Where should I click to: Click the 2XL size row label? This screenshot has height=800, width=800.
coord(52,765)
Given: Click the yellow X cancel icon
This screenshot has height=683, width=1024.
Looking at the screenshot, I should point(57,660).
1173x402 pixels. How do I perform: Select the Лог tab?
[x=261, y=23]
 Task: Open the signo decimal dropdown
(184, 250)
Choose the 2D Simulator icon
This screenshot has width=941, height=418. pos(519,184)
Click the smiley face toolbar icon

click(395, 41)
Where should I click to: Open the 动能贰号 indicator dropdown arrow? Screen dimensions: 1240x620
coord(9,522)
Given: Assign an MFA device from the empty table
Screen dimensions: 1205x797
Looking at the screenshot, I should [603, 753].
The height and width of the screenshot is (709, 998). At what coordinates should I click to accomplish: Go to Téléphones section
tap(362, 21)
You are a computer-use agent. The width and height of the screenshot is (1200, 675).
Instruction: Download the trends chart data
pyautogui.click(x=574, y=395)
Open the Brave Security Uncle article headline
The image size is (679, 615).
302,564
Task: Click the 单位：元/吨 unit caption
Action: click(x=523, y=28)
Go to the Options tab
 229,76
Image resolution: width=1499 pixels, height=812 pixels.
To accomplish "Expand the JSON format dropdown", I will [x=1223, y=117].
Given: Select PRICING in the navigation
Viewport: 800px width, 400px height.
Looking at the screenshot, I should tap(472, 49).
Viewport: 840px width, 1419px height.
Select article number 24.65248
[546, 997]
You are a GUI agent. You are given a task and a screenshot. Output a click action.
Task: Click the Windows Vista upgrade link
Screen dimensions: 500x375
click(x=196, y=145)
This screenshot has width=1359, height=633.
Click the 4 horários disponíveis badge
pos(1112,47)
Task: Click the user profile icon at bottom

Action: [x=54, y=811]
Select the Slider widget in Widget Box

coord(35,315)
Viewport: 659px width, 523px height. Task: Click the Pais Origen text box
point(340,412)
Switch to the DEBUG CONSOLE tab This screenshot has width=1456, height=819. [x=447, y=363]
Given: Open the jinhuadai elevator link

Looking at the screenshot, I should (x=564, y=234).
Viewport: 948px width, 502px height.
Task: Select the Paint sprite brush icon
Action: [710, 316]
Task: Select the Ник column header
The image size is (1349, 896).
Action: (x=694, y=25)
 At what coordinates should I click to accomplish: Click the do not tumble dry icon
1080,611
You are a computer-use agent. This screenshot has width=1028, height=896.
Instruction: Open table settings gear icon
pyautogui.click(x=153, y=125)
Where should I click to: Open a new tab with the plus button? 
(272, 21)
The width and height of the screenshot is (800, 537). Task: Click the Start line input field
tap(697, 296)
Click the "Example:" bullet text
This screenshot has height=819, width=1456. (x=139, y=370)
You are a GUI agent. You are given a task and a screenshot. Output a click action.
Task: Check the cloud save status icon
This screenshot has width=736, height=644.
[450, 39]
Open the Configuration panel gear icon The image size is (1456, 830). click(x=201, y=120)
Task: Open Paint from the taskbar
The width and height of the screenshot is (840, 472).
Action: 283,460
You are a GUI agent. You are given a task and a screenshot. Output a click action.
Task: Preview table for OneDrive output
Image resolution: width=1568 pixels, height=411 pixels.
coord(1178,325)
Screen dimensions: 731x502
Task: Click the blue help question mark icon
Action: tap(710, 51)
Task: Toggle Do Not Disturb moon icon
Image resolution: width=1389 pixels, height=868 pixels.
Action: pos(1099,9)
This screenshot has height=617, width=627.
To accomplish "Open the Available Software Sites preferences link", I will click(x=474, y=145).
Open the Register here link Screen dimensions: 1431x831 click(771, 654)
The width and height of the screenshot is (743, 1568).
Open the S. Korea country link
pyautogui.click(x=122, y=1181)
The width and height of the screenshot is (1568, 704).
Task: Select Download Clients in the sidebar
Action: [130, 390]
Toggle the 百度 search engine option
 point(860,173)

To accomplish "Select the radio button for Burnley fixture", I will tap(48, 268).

- - - - - - -

▶ GIVEN EXERCISE
Gather every line in the items above that contains the string "text".

▶ FINAL ANSWER
Viewport: 659px width, 523px height. Task: Click the Pais Origen text box
Click the "Example:" bullet text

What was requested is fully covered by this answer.